OK, I'm making some bird houses for friends and family to hang this spring. I really like making them but I do wish I had a second pair of hands.

Is there a simple jig or trick for holding the walls in place while I fasten them together. I'm not doing anything fancy, just making a box with a roof and a floor. I don't have a nailer so everything is done the old fashioned way (for now).

I hope this all makes sense, and I'd be willing to bet a dollar to a donut that the answer is so simple I'm going to feel silly.

As usual, Thanks!


----------



## RogerInColorado (Jan 16, 2013)

Make yourself some "carpenter square" type blocks out of probably 3/4" wood and then use clamps to fasten one wall to one leg and another wall to the other leg. 

Remember you from a band saw problem post but never saw your feedback on resolution. What did you do to solve it?


----------



## SkinsKaos (Jan 28, 2013)

Forgot about the BS thread, thanks for the reminder.

I updated the thread.


----------



## builderboy1 (Feb 18, 2013)

How about "medium width" masking tape? Just tape the sides together into the box form and you're done. I assume that you are using simple butt joints and not miters, so that should work. Experiment with the roof and bottom, but once the four "sides"are together, should be a snap. Good project too, birds are great builders as well! Chief


----------



## bradnailer (Nov 11, 2008)

Strap clamp would probably work as well.


----------



## MissionIsMyMission (Apr 3, 2012)

What kind of joint? Simple Butt Joint?

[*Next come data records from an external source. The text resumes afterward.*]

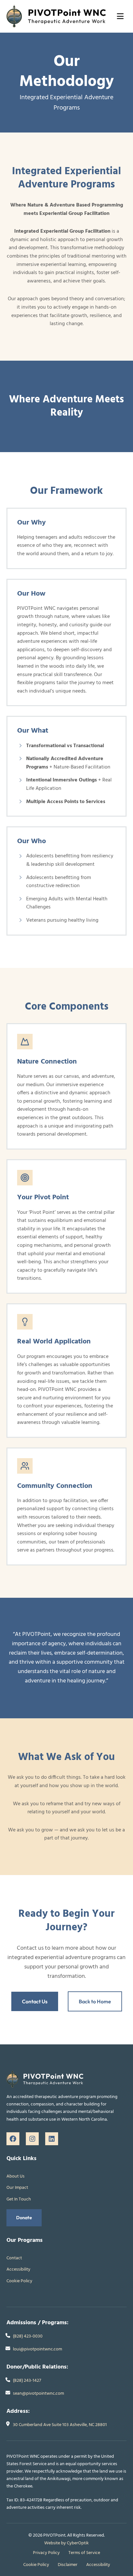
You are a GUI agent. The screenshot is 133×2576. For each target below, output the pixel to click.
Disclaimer (67, 2565)
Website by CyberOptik (66, 2543)
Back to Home (95, 2001)
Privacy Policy (46, 2553)
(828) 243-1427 (27, 2380)
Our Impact (17, 2187)
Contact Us (34, 2001)
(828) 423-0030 (28, 2336)
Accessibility (18, 2269)
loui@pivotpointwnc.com (37, 2349)
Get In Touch (18, 2199)
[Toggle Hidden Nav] (120, 16)
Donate (24, 2218)
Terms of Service (84, 2553)
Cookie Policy (19, 2281)
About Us (15, 2176)
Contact (14, 2258)
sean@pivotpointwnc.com (38, 2393)
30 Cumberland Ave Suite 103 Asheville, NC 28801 (60, 2425)
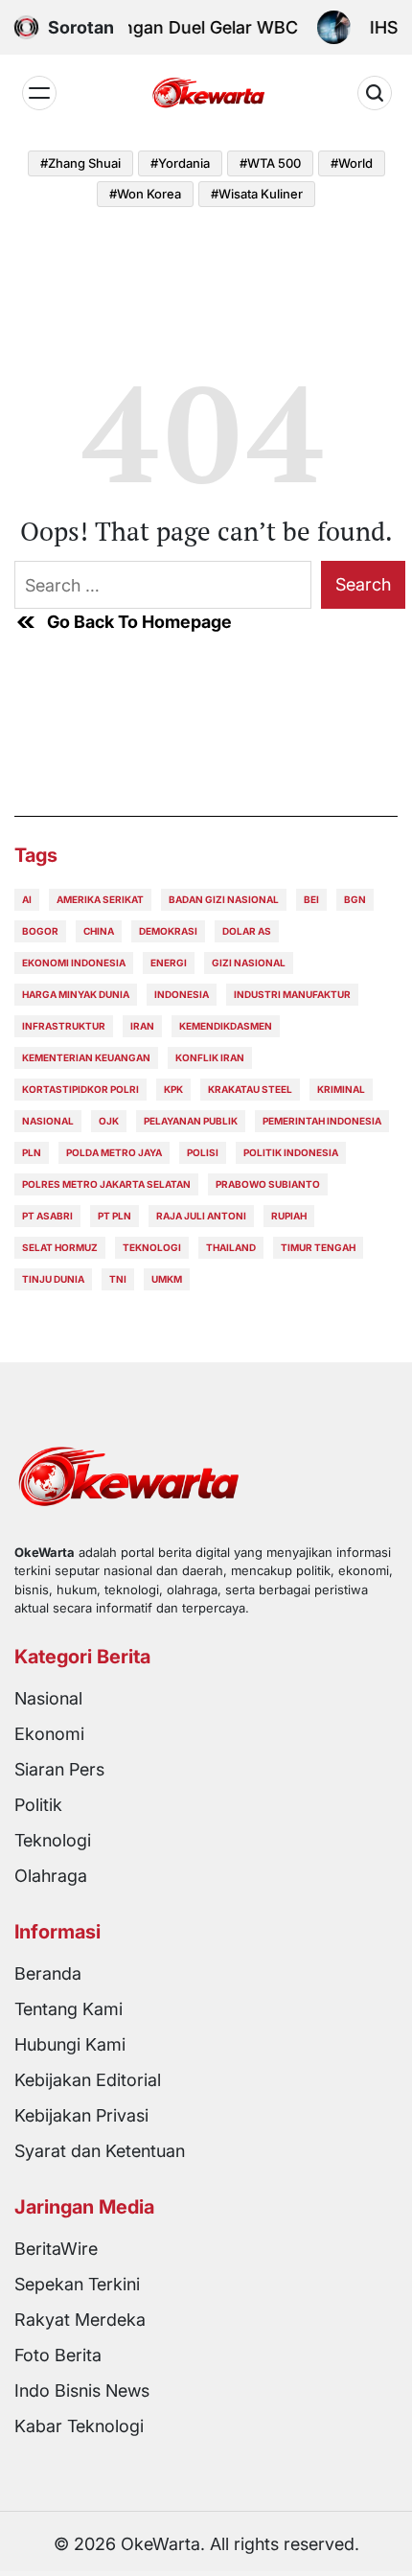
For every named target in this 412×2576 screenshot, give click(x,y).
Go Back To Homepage (139, 622)
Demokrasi (168, 931)
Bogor (40, 931)
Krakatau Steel (250, 1089)
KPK (173, 1089)
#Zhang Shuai (80, 163)
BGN (355, 899)
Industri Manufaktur (292, 994)
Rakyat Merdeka (80, 2319)
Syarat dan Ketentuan (99, 2151)
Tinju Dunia (53, 1279)
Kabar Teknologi (79, 2426)
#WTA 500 (270, 163)
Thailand (231, 1247)
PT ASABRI (47, 1215)
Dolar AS (246, 931)
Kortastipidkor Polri (80, 1089)
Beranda (47, 1973)
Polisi (202, 1152)
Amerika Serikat (100, 899)
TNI (117, 1279)
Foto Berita (58, 2355)
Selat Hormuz (60, 1247)
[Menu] (39, 93)
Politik (38, 1805)
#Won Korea (145, 193)
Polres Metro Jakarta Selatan (106, 1184)
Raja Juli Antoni (201, 1215)
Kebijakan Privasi (81, 2115)
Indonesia (181, 994)
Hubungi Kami (70, 2044)
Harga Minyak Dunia (75, 994)
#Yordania (180, 163)
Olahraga (50, 1876)
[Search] (375, 93)
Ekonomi (49, 1734)
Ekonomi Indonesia (74, 962)
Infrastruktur (63, 1026)
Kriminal (341, 1089)
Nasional (48, 1120)
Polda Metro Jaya (114, 1152)
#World (352, 163)
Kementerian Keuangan (86, 1057)
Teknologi (152, 1247)
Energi (168, 962)
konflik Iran (209, 1057)
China (98, 931)
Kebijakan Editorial (87, 2080)
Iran (142, 1026)
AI (27, 899)
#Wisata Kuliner (257, 193)
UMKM (166, 1279)
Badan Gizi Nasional (224, 899)
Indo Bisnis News (81, 2390)
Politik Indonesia (290, 1152)
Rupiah (289, 1215)
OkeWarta (160, 2544)
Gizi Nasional (249, 962)
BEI (311, 899)
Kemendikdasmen (225, 1026)
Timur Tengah (318, 1247)
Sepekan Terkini (77, 2284)
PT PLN (114, 1215)
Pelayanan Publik (191, 1120)
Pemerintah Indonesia (322, 1120)
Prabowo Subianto (268, 1184)
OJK (109, 1120)
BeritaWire (56, 2249)
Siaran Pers (59, 1769)
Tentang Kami (68, 2009)
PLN (31, 1152)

Rabbet?? A Platform made from 2x material with Dado's cut at the appropriate dimensions would allow you to insert the walls for nailing and removal.


----------



## thetexaswoodworks.com (May 30, 2012)

Before lots of tools-hang one side off a 2x6 or appropriate size board-nail one corner. Repeat. Not the best but it will work.


----------



## Larryh86GT (Feb 13, 2013)

I use quick release clamps when I am put something like this together.


----------



## Brian T. (Dec 19, 2012)

I made a jig. Nothing more than 2 pieces of 1x6, about 8" long. Diagonal brace on the inside and built very carefully to get the two sides perpendicular/90 degrees. The work to be joined gets clamped to the outside. Put sides A & B together first. Then sides C & D. Joining them and the whole thing is square.


----------